**Brief:** Could you copy the records below exactly, leaving out any pictures?

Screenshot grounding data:
────────────────────

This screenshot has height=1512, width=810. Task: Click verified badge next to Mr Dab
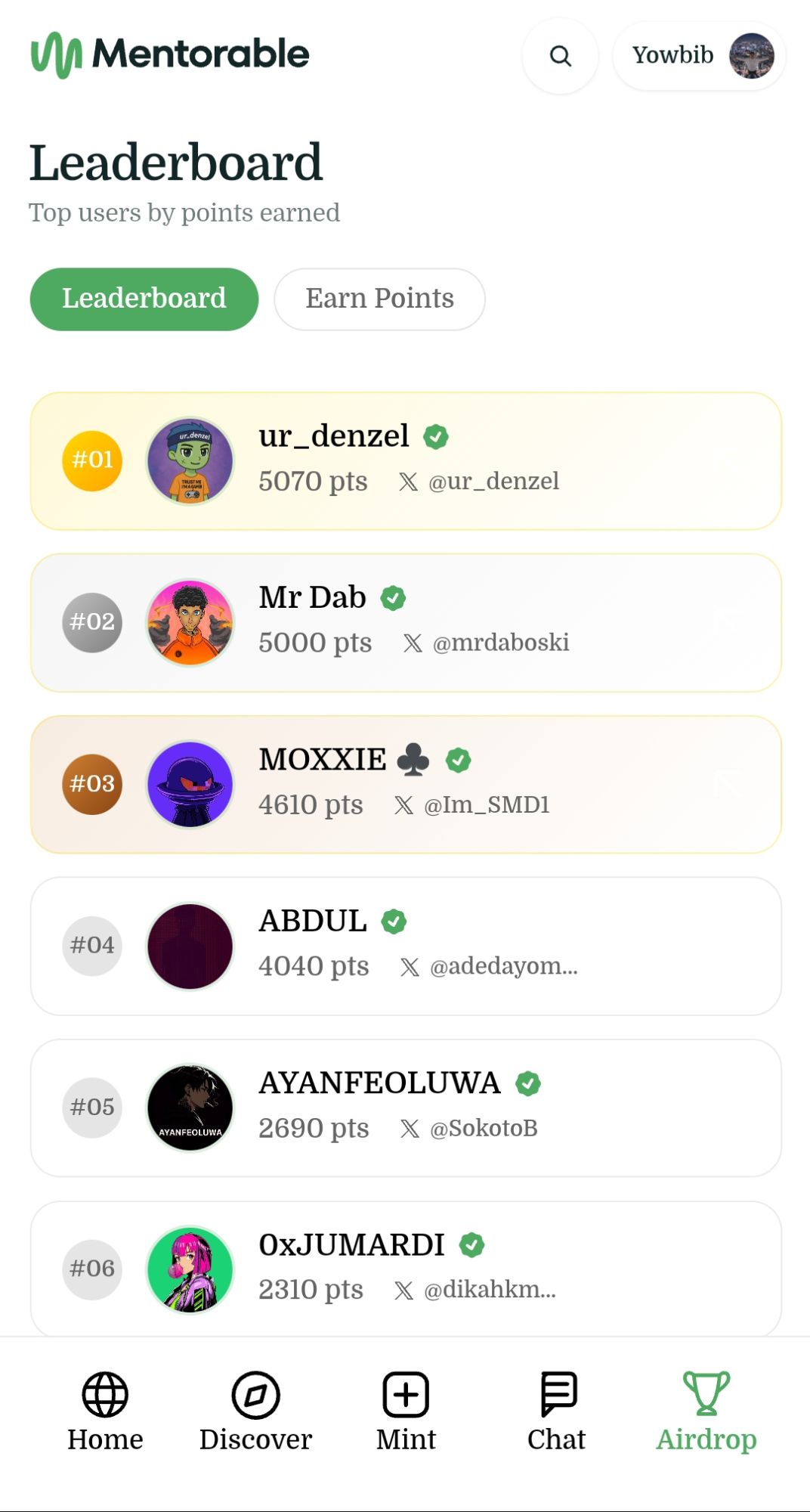[x=393, y=598]
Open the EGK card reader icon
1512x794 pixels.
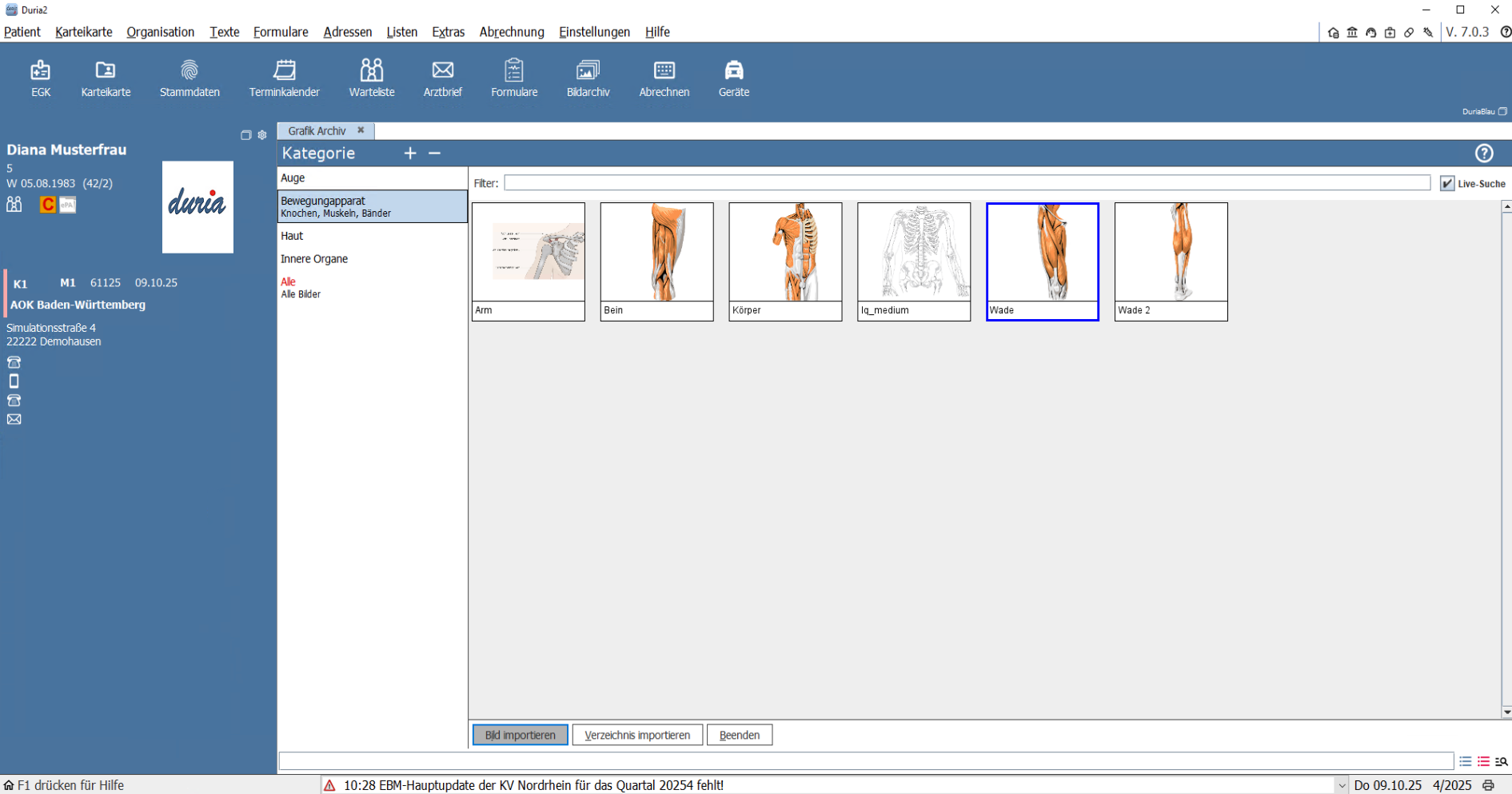pos(41,78)
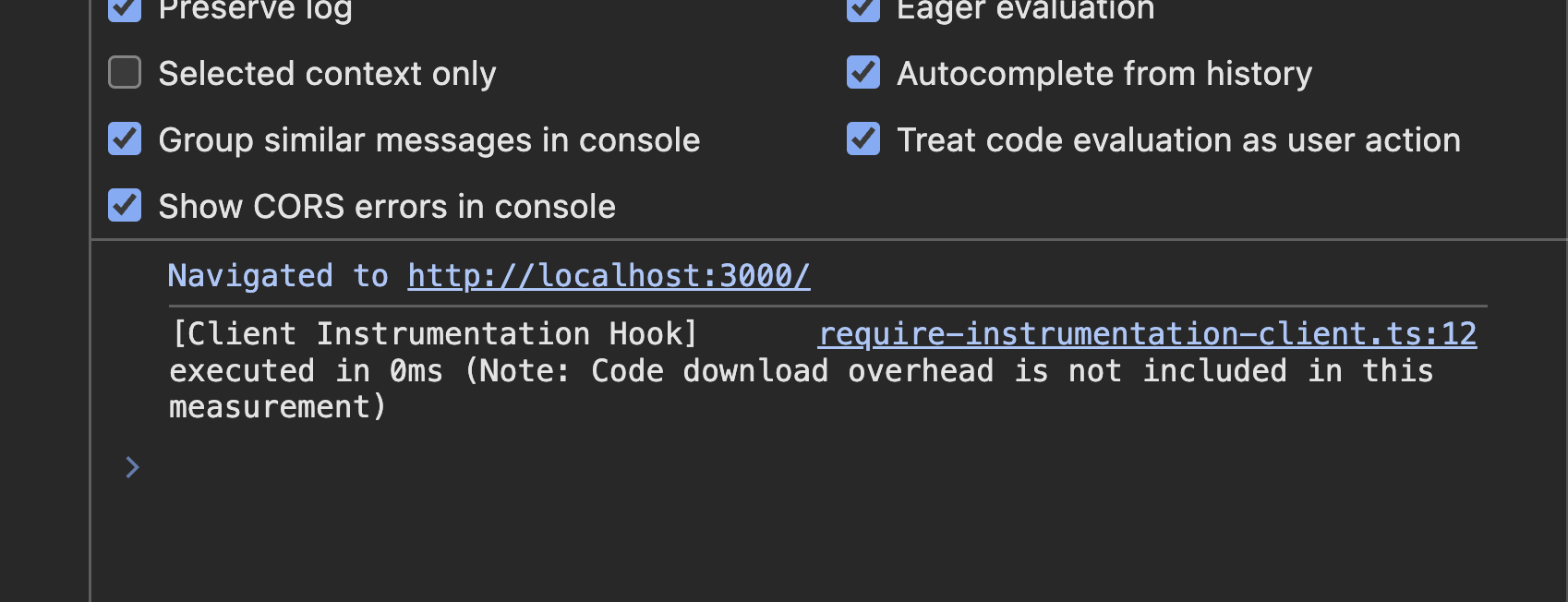Uncheck Group similar messages in console box
This screenshot has height=602, width=1568.
(125, 138)
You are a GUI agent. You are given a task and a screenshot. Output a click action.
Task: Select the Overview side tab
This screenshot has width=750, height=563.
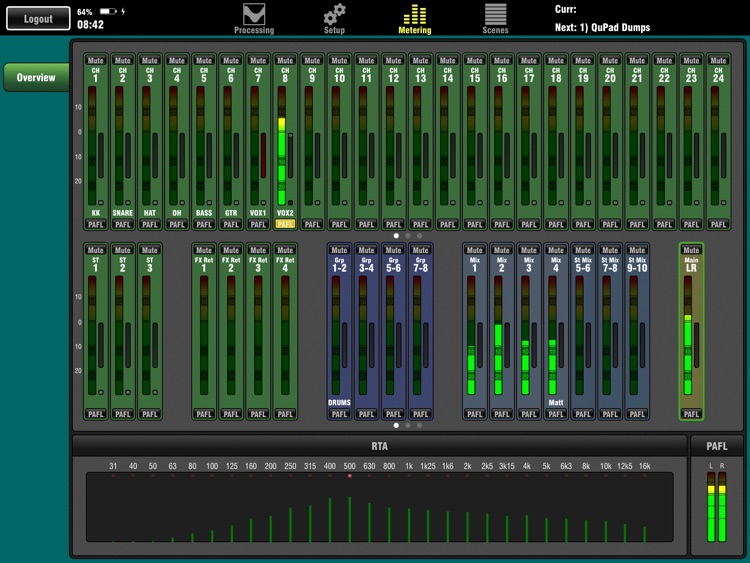coord(35,77)
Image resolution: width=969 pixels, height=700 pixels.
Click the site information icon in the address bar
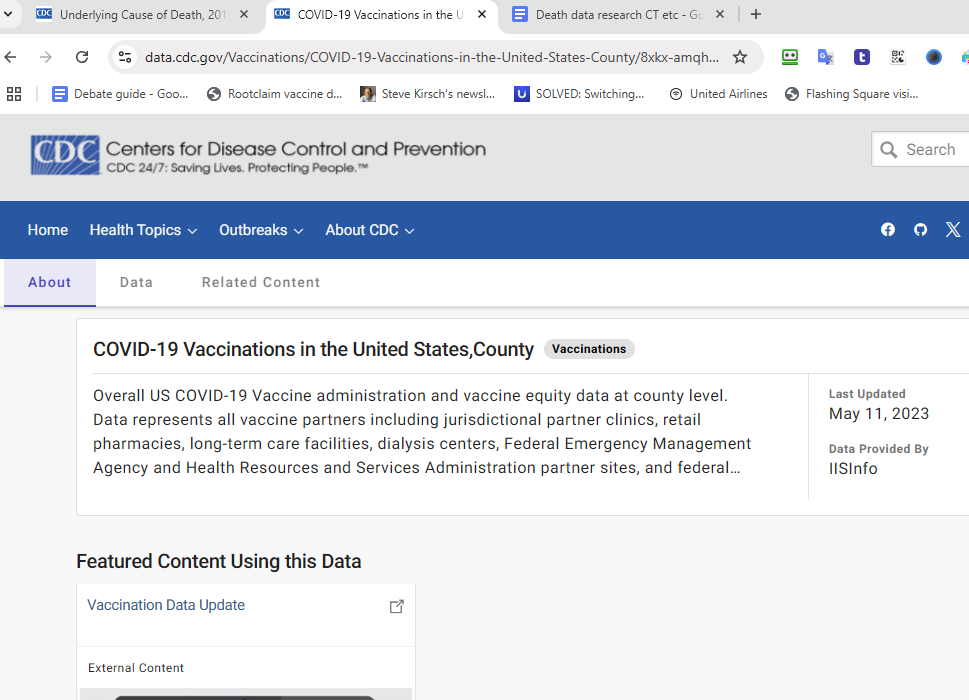(x=125, y=57)
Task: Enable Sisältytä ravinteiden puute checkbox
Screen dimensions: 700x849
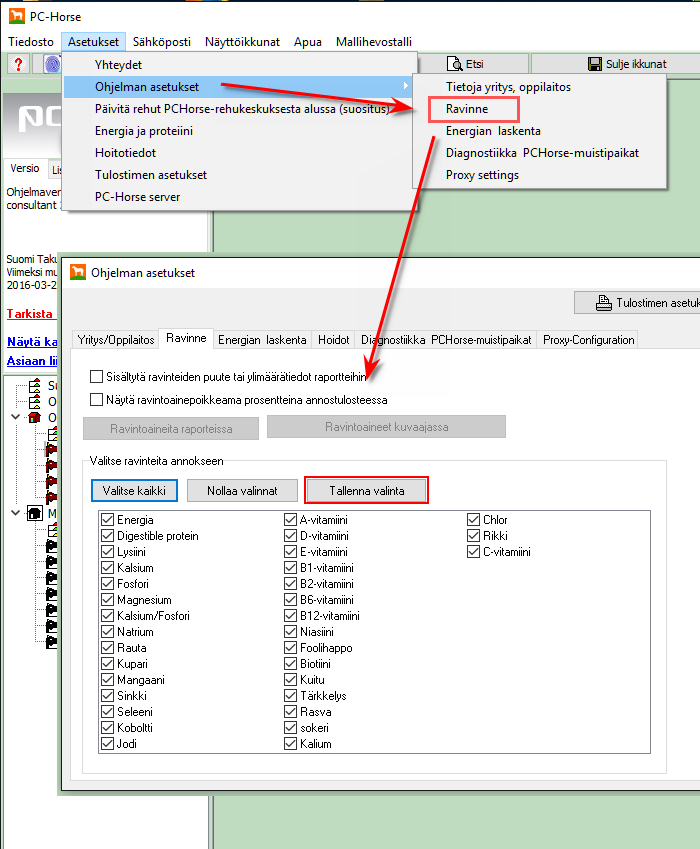Action: click(x=97, y=377)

────────────────────

**Output:**
This screenshot has height=1512, width=810. Task: Click verified badge next to Mr Dab
[x=393, y=598]
Open the EGK card reader icon
1512x794 pixels.
pos(41,78)
Uncheck Group similar messages in console box
This screenshot has height=602, width=1568.
(125, 138)
You are a GUI agent. You are given a task and a screenshot. Output a click action.
Task: Select the Overview side tab
This screenshot has width=750, height=563.
coord(35,77)
Image resolution: width=969 pixels, height=700 pixels.
Click the site information icon in the address bar
(x=125, y=57)
Task: Enable Sisältytä ravinteiden puute checkbox
Screen dimensions: 700x849
Action: click(x=97, y=377)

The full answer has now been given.